◆ Set of tasks ◆
1. Using the passage on the locator copy area and flush paths below, decide whether each statement agrees with it: (a) The LC_COPYAREA_ONEOBJ descriptors grow backward from the end of the buffer. (b) locator_flush_instance is the function the commit path calls. (c) An OID goes through four stages. For each, answer yes or no and quote the deciding words.
2. Continue the passage on the locator copy area and flush paths below, starting after its final sentence.

##### Supplied passage

The buffer is laid out bidirectionally: row bodies grow from the front of mem, and LC_COPYAREA_ONEOBJ descriptors grow backward from the end (anchored at LC_COPYAREA_MANYOBJS). A run of macros in locator.h walks the descriptors:

// locator.h — descriptor walk macros
#define LC_MANYOBJS_PTR_IN_COPYAREA(copy_areaptr)         \
  ((LC_COPYAREA_MANYOBJS *) ((char *)(copy_areaptr)->mem  \
                             + (copy_areaptr)->length     \
                             - DB_SIZEOF(LC_COPYAREA_MANYOBJS)))
#define LC_START_ONEOBJ_PTR_IN_COPYAREA(manyobjs_ptr)  (&(manyobjs_ptr)->objs)
#define LC_NEXT_ONEOBJ_PTR_IN_COPYAREA(oneobj_ptr)     ((oneobj_ptr) - 1)

The descriptors point at row bodies via obj->offset; the body’s length is obj->length. Because both ends grow toward the middle and meet at the watermark mflush->recdes.data, packing is bounded by available buffer space without two passes.

flowchart LR
  subgraph CA["LC_COPYAREA buffer"]
    direction LR
    HEAD["row body 0\nrow body 1\nrow body 2"]
    GAP["… free gap …"]
    DESC2["ONEOBJ 2"]
    DESC1["ONEOBJ 1"]
    DESC0["ONEOBJ 0"]
    META["LC_COPYAREA_MANYOBJS\n(num_objs, flags)"]
    HEAD --> GAP --> DESC2 --> DESC1 --> DESC0 --> META
  end

Three flush entry points

// locator_cl.h — flush entries
extern int locator_flush_class       (MOP class_mop);
extern int locator_flush_instance    (MOP mop);
extern int locator_flush_all_instances (MOP class_mop, bool decache);
extern int locator_flush_for_multi_update (MOP class_mop);
extern int locator_all_flush         (void);

locator_flush_instance is the explicit call when the application or the upper-layer code wants to make an in-memory change visible before commit. locator_flush_class and _all_instances are broader sweeps. locator_all_flush is what the commit path calls — it walks every workspace partition and pushes everything dirty. locator_flush_for_multi_update is the special path for UPDATE statements that may produce multiple updates per row (triggers, FK cascades) and needs the START_MULTI_UPDATE / END_MULTI_UPDATE markers in LC_COPYAREA_MANYOBJS.multi_update_flags.

Internally they all funnel into locator_mflush_initialize → ws_map_dirty(locator_mflush, mflush) → locator_mflush_force → locator_force (the wire send), which calls net_client_request_recv_copyarea to the server’s xlocator_force.

OID lifecycle

An OID’s life has three stages: temp (workspace-allocated, not yet known to the server), assigned (server has bound it to a heap slot), resolved (server has confirmed the row body).

##########
##### Supplied information

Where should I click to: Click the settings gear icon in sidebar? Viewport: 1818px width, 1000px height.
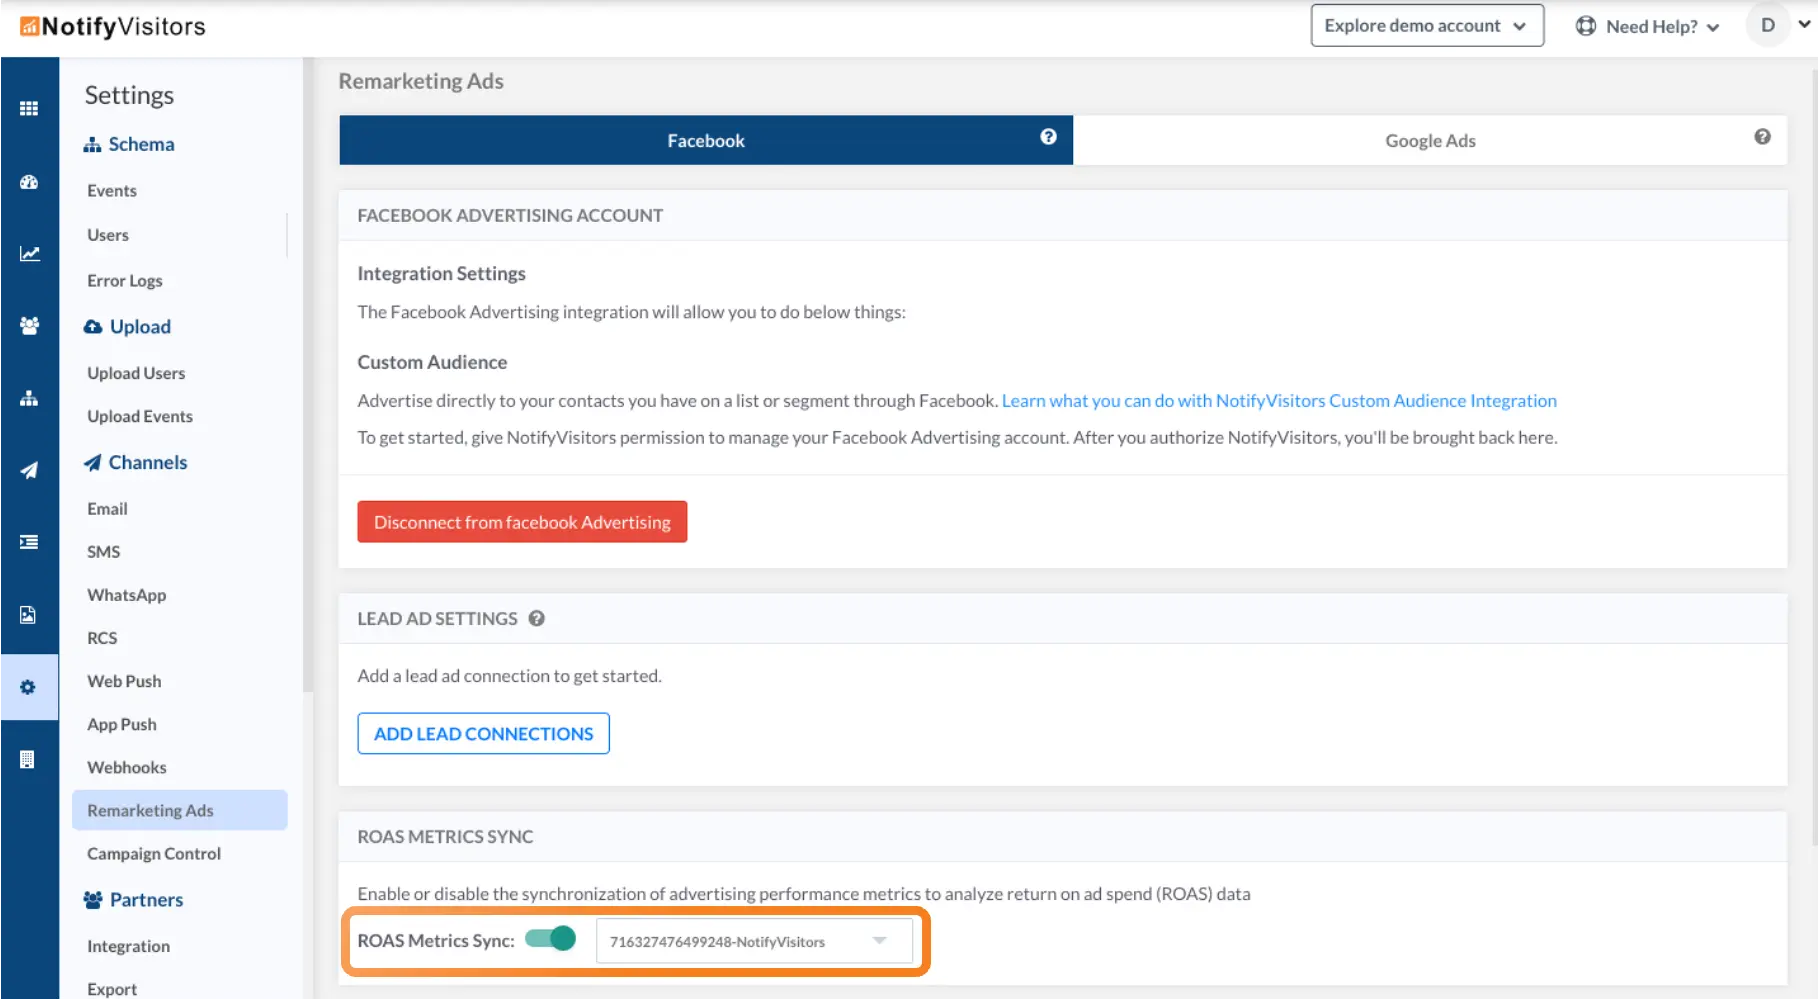tap(28, 687)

##########

◆ Answers for this exercise ◆
1.
(a) Yes: "LC_COPYAREA_ONEOBJ descriptors grow backward from the end"
(b) No: "locator_all_flush is what the commit path calls"
(c) No: "An OID’s life has three stages"

2.
Temp OID minting on the client

When db_create is called for a new instance, the workspace mints a temp OID — OID_ISTEMP returns true; the value is a sentinel that is not a real (volid, pageid, slotid) tuple. The MOP is inserted into the dirty list with operation LC_FLUSH_INSERT. No server contact yet.

Permanent OID minting on the server

At flush time, the server’s locator_insert_force calls heap_insert_logical, which (via the heap manager, see cubrid-heap-manager.md) finds a target page, allocates a slot, and that slot id becomes the permanent OID. The new OID is written back into the LC_COPYAREA_ONEOBJ.oid field of the reply buffer; on reply, locator_mflush_force’s post-processing walks mop_toids and calls ws_update_oid_and_class to remap the MOP.

For the rare case where an OID needs to be known before the row body is written — a catalog entry that needs to reference itself — there is xlocator_assign_oid:

// xlocator_assign_oid — src/transaction/locator_sr.c
int
xlocator_assign_oid (THREAD_ENTRY *thread_p, const HFID *hfid, OID *perm_oid,
                     int expected_length, OID *class_oid, const char *classname)
{
  if (heap_assign_address (thread_p, hfid, class_oid, perm_oid, expected_length)
      != NO_ERROR)
    return ER_FAILED;

  if (classname != NULL)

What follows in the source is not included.